■ Task instructions:
Rewrite the material from its first line through the line that contains "Violet V. Vandor (200, 326)", both included. Replace "Impresszum" with "Jogi nyilatkozat" and leave everything else unchanged.

Part of a data file
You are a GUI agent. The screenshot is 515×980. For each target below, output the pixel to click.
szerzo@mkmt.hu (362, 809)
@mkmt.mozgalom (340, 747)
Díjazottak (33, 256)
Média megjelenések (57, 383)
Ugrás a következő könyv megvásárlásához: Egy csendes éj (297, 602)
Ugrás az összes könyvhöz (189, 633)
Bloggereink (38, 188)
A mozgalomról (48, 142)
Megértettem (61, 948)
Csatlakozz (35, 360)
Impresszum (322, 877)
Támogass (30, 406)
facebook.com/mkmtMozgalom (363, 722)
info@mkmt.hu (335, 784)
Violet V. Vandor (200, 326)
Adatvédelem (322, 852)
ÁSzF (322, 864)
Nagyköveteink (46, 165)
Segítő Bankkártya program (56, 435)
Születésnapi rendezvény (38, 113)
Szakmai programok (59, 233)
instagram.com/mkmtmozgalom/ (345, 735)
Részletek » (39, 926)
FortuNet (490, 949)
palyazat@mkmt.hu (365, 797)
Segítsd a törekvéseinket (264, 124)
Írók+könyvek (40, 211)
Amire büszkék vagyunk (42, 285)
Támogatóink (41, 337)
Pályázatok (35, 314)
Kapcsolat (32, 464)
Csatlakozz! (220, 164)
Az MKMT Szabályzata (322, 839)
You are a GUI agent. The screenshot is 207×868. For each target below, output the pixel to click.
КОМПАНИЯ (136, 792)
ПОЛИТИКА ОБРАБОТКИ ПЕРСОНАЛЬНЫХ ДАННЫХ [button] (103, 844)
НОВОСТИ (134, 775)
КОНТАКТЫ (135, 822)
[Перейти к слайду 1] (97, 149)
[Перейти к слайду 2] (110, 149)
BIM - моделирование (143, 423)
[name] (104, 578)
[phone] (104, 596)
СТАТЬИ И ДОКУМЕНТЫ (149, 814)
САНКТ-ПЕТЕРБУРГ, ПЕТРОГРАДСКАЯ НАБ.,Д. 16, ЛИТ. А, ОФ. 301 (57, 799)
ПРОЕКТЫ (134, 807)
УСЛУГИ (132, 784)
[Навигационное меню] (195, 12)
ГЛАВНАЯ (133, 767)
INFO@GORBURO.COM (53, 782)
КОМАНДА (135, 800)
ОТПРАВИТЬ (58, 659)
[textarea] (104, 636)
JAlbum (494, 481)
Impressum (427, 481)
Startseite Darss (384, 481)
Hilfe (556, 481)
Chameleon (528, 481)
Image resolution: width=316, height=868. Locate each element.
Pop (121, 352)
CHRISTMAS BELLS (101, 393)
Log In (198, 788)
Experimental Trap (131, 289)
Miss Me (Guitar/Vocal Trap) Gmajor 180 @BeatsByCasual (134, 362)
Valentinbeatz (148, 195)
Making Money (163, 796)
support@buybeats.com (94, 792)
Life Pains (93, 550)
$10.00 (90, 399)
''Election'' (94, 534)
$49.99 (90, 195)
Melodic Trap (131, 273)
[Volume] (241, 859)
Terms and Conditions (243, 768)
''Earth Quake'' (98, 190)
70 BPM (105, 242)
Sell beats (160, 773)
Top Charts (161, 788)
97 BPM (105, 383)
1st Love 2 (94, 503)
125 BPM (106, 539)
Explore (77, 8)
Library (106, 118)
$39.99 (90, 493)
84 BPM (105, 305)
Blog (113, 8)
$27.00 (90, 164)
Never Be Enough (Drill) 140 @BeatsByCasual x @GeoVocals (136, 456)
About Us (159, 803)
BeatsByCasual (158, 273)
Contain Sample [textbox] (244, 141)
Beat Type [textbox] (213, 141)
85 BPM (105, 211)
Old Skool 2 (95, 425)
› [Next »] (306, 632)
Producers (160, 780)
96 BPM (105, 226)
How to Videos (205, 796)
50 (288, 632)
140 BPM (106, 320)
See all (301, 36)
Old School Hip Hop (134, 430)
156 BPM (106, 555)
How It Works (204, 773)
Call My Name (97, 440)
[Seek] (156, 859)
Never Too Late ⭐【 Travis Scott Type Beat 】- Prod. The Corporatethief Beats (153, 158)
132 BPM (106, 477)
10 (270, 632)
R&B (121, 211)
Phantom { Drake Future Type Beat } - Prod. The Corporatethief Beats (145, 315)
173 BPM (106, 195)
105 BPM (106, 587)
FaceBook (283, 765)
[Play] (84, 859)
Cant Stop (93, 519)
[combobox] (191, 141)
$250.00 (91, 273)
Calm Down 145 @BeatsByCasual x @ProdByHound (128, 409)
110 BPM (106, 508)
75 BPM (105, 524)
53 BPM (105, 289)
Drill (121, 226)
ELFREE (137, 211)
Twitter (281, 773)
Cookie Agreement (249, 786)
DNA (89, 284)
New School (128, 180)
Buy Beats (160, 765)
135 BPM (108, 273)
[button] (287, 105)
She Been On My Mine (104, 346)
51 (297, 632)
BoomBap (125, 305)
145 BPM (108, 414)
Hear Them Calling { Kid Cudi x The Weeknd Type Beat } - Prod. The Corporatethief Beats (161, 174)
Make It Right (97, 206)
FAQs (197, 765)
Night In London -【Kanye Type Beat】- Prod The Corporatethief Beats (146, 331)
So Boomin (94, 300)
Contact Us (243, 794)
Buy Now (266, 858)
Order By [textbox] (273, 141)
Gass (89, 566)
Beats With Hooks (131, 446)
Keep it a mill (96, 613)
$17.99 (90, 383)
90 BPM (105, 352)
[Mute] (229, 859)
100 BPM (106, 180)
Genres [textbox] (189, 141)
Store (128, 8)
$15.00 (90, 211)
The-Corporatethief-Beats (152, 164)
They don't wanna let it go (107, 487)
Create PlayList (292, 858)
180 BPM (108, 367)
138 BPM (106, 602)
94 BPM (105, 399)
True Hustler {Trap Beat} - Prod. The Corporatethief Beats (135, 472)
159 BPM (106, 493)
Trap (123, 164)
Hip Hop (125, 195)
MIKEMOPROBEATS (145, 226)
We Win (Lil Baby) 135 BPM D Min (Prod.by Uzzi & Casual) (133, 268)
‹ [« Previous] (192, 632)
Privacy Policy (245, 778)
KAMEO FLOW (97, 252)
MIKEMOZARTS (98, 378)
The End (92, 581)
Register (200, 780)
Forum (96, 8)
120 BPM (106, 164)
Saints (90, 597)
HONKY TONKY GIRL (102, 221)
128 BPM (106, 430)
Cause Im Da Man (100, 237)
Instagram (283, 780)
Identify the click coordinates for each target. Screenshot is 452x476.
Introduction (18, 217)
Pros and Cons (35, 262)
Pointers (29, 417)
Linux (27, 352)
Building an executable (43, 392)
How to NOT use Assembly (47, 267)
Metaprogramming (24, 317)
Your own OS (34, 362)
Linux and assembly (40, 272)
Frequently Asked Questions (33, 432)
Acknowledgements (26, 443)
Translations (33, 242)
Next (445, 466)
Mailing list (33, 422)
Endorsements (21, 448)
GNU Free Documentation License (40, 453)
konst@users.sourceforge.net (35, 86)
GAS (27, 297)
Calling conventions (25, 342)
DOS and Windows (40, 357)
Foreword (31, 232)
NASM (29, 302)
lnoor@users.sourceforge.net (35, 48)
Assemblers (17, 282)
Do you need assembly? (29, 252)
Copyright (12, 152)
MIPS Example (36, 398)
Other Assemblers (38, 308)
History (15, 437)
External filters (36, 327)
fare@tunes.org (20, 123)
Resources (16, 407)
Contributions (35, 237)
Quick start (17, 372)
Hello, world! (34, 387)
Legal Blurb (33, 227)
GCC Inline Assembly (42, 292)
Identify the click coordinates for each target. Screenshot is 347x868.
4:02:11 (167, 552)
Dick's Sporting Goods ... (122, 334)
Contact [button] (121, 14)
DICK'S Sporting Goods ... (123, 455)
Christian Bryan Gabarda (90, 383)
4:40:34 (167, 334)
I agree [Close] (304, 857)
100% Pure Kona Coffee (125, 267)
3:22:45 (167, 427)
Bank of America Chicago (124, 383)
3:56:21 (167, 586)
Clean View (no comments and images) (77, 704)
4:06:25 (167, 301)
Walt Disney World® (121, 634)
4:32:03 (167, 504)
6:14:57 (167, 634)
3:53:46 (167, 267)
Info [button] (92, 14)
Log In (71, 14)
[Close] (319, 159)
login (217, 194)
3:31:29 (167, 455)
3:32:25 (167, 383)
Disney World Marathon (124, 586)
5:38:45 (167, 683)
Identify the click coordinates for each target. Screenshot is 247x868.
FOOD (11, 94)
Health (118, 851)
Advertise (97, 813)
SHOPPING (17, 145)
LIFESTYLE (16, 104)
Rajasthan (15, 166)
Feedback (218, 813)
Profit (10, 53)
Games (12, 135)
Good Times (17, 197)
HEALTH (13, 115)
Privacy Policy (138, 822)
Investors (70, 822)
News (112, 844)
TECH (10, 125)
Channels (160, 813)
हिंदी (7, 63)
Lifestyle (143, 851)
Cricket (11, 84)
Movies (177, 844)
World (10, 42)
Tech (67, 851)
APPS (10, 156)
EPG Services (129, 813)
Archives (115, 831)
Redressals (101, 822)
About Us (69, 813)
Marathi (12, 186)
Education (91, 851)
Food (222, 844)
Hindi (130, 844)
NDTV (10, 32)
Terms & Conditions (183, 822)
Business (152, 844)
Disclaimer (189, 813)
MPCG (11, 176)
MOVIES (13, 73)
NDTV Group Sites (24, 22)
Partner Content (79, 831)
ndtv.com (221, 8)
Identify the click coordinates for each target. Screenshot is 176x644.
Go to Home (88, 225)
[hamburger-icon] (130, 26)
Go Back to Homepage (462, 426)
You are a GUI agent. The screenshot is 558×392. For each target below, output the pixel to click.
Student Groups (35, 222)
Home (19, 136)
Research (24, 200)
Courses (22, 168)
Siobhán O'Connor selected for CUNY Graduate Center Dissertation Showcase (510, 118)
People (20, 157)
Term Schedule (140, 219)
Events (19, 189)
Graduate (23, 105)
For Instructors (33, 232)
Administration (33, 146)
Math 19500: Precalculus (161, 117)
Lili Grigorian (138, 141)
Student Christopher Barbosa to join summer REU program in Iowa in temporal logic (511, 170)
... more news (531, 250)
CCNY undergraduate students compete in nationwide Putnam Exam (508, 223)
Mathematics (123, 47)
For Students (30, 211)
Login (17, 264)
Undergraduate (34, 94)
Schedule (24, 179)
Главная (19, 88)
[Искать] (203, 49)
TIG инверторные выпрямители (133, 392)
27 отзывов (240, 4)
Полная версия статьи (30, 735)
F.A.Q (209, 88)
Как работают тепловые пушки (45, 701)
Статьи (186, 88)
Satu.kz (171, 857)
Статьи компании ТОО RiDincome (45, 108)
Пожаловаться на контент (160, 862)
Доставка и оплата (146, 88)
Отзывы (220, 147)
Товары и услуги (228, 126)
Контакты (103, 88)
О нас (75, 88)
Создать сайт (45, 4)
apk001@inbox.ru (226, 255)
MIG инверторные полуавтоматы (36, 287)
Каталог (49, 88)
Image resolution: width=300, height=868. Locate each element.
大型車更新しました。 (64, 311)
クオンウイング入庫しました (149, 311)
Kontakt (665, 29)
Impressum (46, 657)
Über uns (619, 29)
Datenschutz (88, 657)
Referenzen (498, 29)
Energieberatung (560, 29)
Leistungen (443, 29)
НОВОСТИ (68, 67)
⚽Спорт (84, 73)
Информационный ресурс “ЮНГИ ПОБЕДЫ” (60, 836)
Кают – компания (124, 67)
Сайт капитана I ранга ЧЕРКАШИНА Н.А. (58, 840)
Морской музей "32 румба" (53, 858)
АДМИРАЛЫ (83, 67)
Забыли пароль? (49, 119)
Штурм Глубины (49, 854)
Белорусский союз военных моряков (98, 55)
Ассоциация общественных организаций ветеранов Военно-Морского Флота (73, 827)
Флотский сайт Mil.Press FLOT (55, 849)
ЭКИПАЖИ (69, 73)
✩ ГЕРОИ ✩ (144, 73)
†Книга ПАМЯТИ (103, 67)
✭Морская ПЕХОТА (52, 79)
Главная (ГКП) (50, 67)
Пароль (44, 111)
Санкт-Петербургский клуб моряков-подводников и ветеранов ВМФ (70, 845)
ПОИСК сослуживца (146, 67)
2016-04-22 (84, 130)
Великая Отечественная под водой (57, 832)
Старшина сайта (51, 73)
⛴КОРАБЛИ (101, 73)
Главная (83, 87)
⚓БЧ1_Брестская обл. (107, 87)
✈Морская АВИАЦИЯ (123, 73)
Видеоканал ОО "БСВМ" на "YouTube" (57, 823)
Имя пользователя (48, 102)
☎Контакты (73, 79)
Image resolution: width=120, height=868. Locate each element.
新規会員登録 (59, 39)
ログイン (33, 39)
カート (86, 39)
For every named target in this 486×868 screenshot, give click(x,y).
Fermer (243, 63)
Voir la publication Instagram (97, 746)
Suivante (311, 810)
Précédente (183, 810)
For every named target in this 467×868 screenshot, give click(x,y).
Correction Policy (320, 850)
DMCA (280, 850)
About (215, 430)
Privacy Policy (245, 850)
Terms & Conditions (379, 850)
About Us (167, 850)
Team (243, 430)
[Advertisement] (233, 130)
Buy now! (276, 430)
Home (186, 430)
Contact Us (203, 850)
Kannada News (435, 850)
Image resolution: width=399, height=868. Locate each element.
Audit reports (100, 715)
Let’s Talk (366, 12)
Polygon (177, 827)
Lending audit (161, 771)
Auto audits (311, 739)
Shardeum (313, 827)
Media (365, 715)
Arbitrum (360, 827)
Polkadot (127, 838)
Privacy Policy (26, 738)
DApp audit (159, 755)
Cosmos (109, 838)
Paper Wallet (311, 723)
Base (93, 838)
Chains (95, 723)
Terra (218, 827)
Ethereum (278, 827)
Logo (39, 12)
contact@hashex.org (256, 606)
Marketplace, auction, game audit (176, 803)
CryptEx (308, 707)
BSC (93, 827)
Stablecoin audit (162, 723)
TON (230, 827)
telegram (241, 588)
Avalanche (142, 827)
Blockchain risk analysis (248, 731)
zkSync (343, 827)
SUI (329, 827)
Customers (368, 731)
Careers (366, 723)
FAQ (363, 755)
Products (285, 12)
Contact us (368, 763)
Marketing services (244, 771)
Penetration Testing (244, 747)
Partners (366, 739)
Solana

■ Output for this task:
You are a GUI agent. The screenshot is 515×980. For each target below, output the pixel to click.
szerzo@mkmt.hu (362, 809)
@mkmt.mozgalom (340, 747)
Díjazottak (33, 256)
Média megjelenések (57, 383)
Ugrás a következő könyv megvásárlásához: Egy csendes éj (297, 602)
Ugrás az összes könyvhöz (189, 633)
Bloggereink (38, 188)
A mozgalomról (48, 142)
Megértettem (61, 948)
Csatlakozz (35, 360)
Jogi nyilatkozat (322, 877)
Támogass (30, 406)
facebook.com/mkmtMozgalom (363, 722)
info@mkmt.hu (335, 784)
Violet V. Vandor (200, 326)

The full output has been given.